"Face” is a sociological term established in the 60s by Erving Goffman who defines it “as an image of the self which depends on both the rules and values of a particular society and the situation the social interaction is embedded in.”

It would be interesting to find out how this plays out in social media, and in particular, on Facebook. In this short piece, I will talk about how over the years I observed how people put on a face in social media, and how pervasive this phenomenon is. While it may be true that what I discuss is common knowledge, it is still of benefit to frame it under a particular context. Let me eliminate the aspects of using social media for face to face interactions. Face as I will discuss it, focuses on how people present themselves on social media.

The “positive” and the “negative” face

Goffman (1959) and Brown and Levinson (1987) define positive face as the desire to be liked, appreciated and approved, while negative face is the desire not to be imposed upon, intruded, or otherwise put upon.

I find the following “acts” indicative of people attempting to show positive face

  • Sending posts that have quotes, photos or images promoting positivity, encouragement, sending good vibes to their networks; some even do so through religious posts including bible verses, prayers, religious-themed chain messages

  • Sending posts/photos that show their travels, achievements, activities that encourage networks to like or share to others the posts that interested them

  • Posting “promotional” posts, for example posts that promote a personal business, one’s own skill, an endeavour, or perhaps advertising another product or service (not the posters own) as a way of recommending it to others

  • Testimonials, of how certain products/services/experiences have created something positive to themselves or family; a sub-set of this is sharing success of others through congratulating or greeting them, or sympathising if the story or experience is not positive (e.g. death in family where networks offer condolences)

I find minimal posts on “negative” face, if any, as it is the premise of social media to connect and to encourage relationships online through storytelling and sharing.

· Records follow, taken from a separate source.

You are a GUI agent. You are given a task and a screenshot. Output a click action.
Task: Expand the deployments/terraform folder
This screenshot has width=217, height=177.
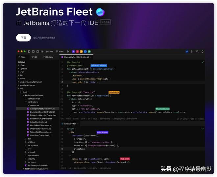19,82
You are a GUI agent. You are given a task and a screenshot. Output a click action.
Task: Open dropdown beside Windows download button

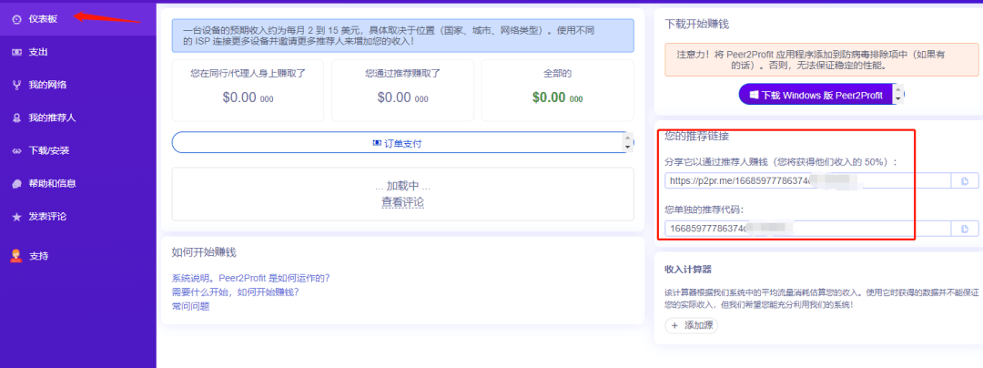click(898, 94)
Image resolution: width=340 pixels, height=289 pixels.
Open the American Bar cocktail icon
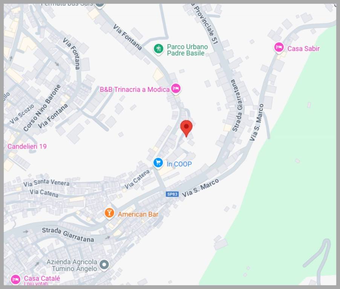click(109, 213)

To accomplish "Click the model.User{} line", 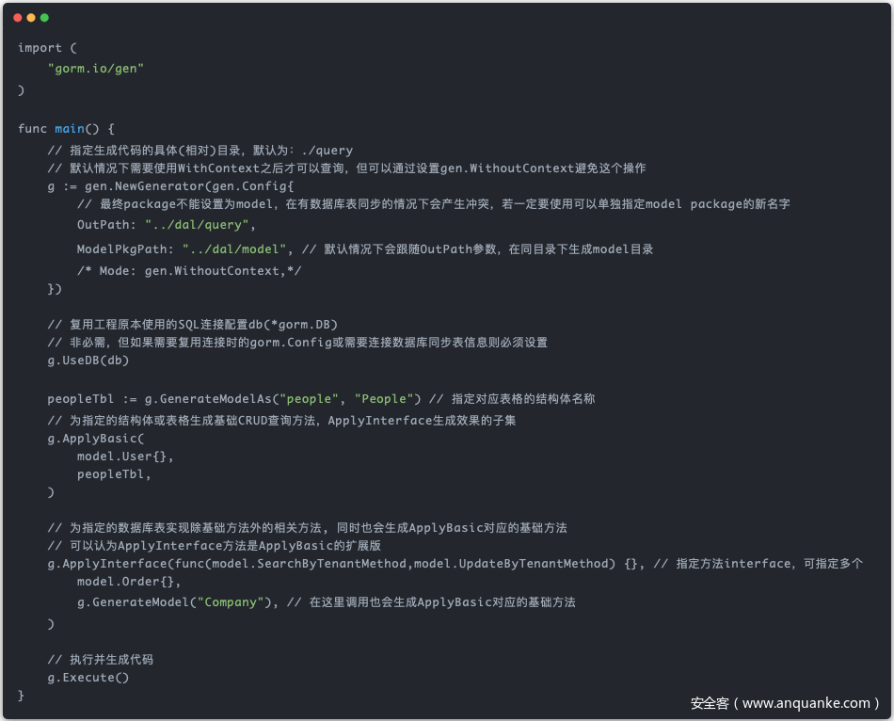I will pos(125,457).
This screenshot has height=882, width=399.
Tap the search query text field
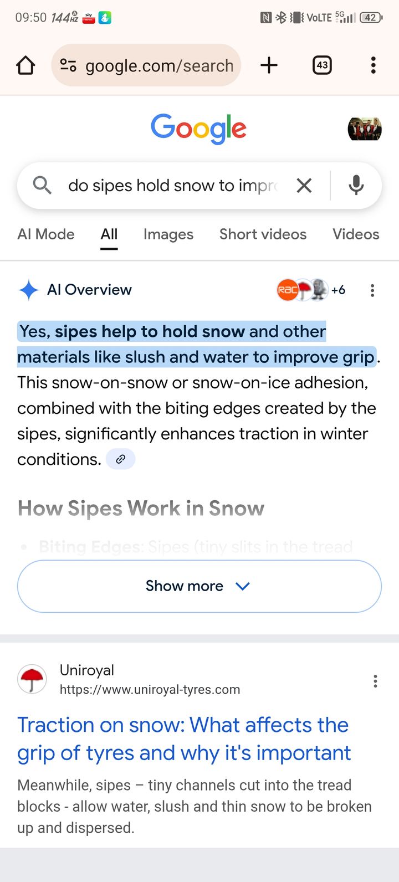[172, 186]
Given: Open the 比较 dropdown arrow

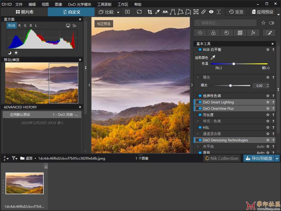Looking at the screenshot, I should coord(118,12).
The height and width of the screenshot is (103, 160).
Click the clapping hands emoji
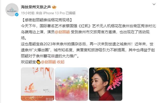(38, 62)
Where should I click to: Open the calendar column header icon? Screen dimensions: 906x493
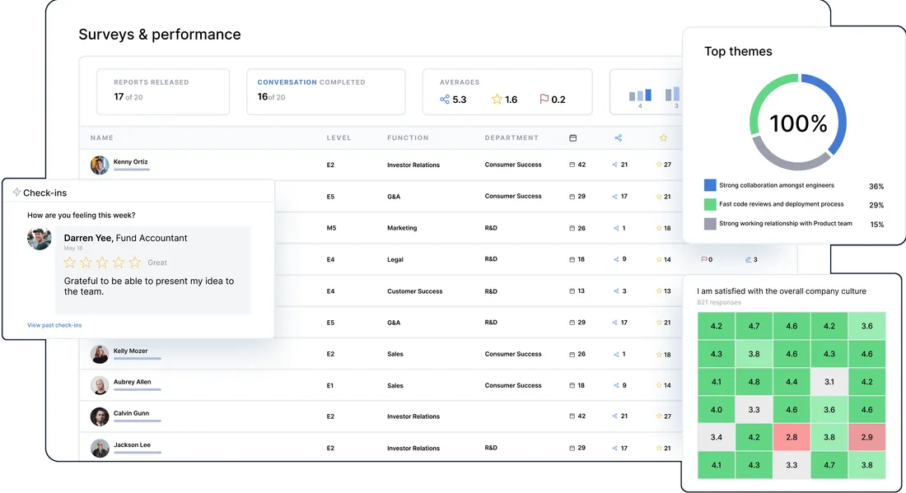coord(573,137)
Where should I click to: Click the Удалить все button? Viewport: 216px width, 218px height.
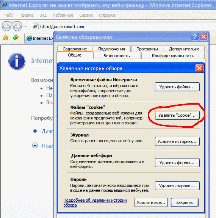point(151,202)
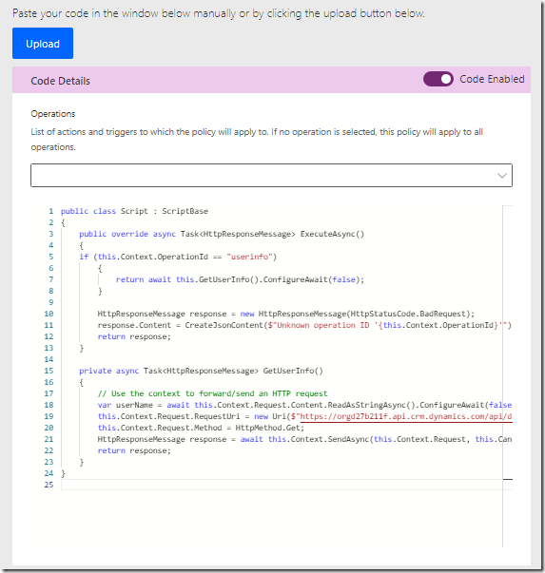
Task: Click the GetUserInfo method declaration on line 15
Action: click(x=293, y=371)
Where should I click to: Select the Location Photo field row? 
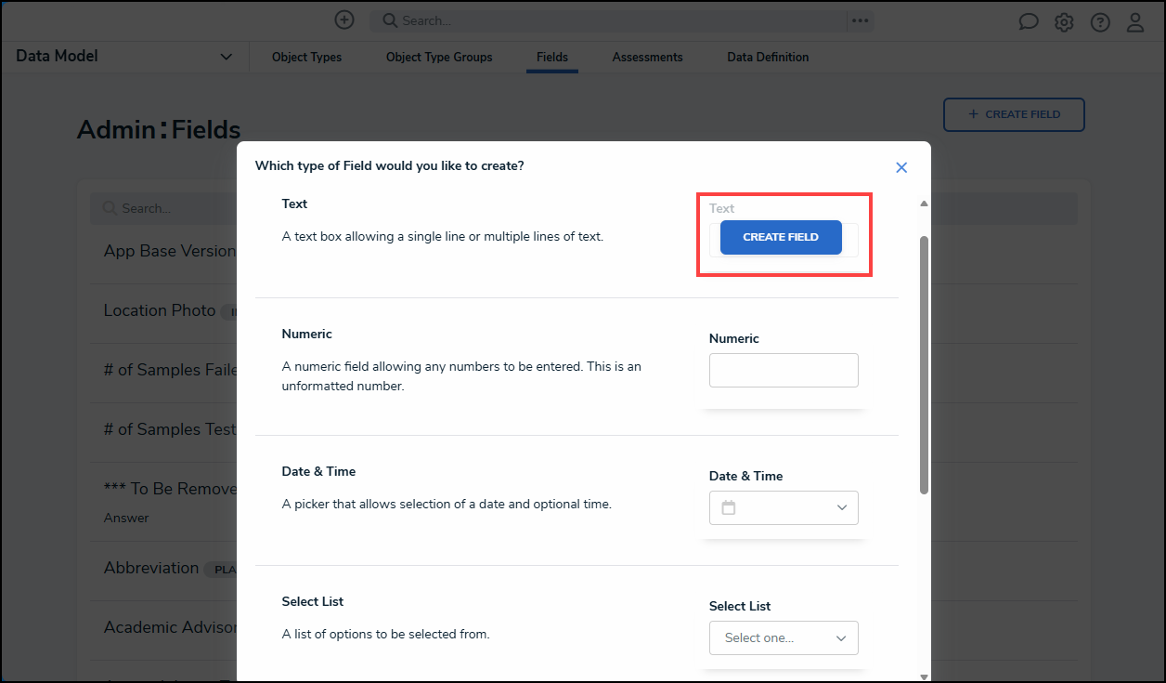coord(159,310)
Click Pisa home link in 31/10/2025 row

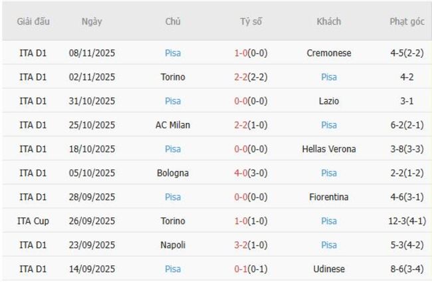point(173,101)
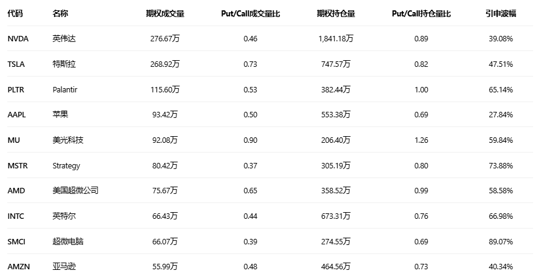544x279 pixels.
Task: Click SMCI's 89.07% implied volatility cell
Action: coord(501,242)
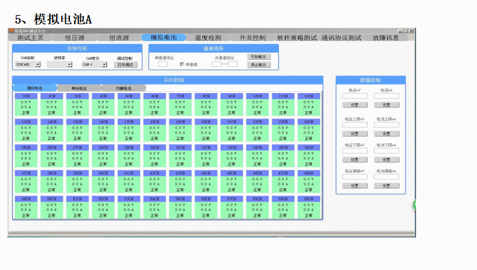This screenshot has width=477, height=270.
Task: Go to the 故障讯息 tab
Action: pyautogui.click(x=386, y=37)
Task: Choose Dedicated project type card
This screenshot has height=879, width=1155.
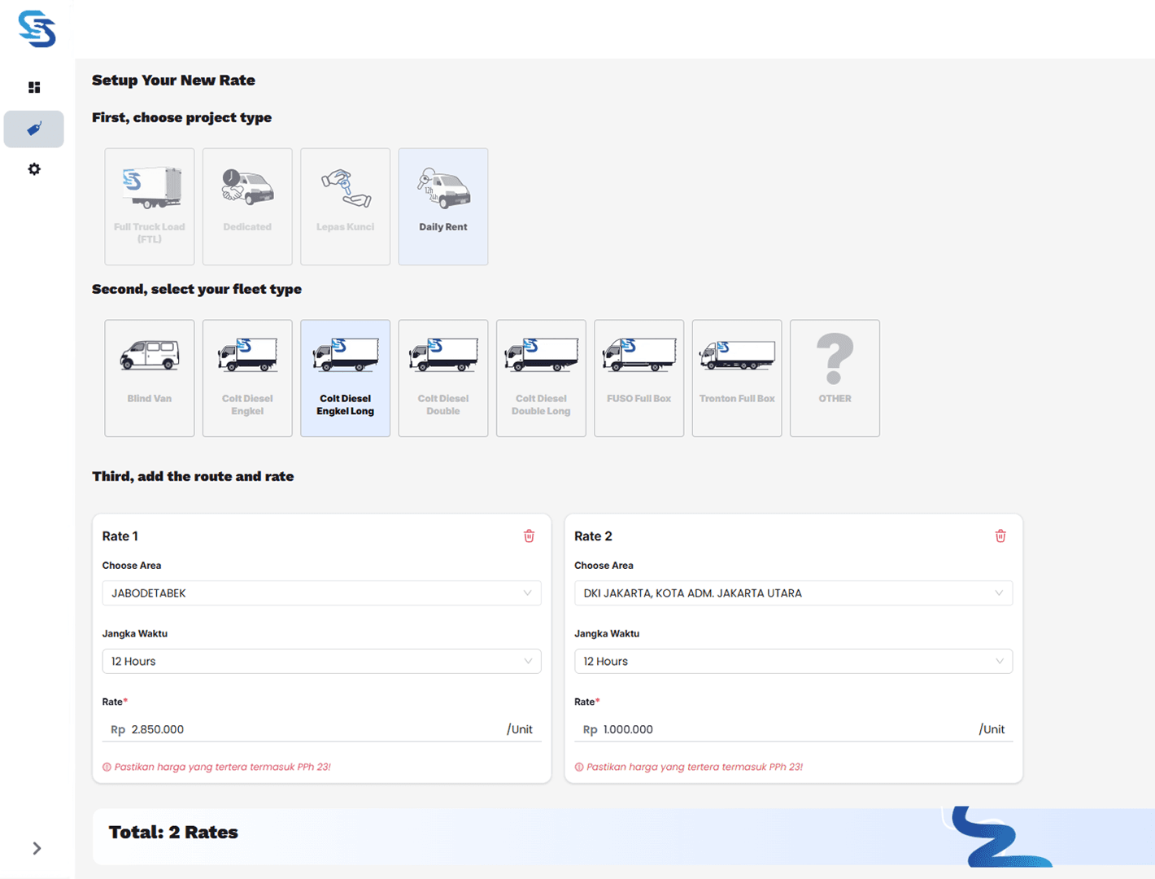Action: 247,206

Face Threatening Acts (FTA)

Goffman (1959), and Brown and Levinson (1987) also put forward the notion of face threatening acts in relation to politeness. There is a good number of scenarios where this can happen. One such scenario is the politically charged post, for or against a group, an individual, or a cause. This sort of post can generate a lot of reactions through comments, emoticons, like or dislike preferences or even shares. Posts can present support or opposition of the idea being delivered and the contributions can be polite to harsh even. A contributor can be considered too threatening to the extent that he or she can be blocked or be considered a troll.

Too much Self- Disclosure

I find overly disclosing one’s thoughts, feelings, or disclosing too much information on posts, or through photos on Facebook may be a bit problematic. I would now consider this as too much “one one’s face” where social media is used as a platform to air one’s dirty laundry, something like an online diary where most of the stuff one posts could be kept to one’s self or to people in their closest circle. There is such a thing as restraint that people should be aware of, as being too open may have disastrous consequences as well, not only for their online presence or persona, but also to who they may potentially become in real life.

One may argue that your social media or online persona is an extension of yourself, and what you put there creates an image of who you are, your words, your actions, and ultimately your posts, are a reflection of your “face.”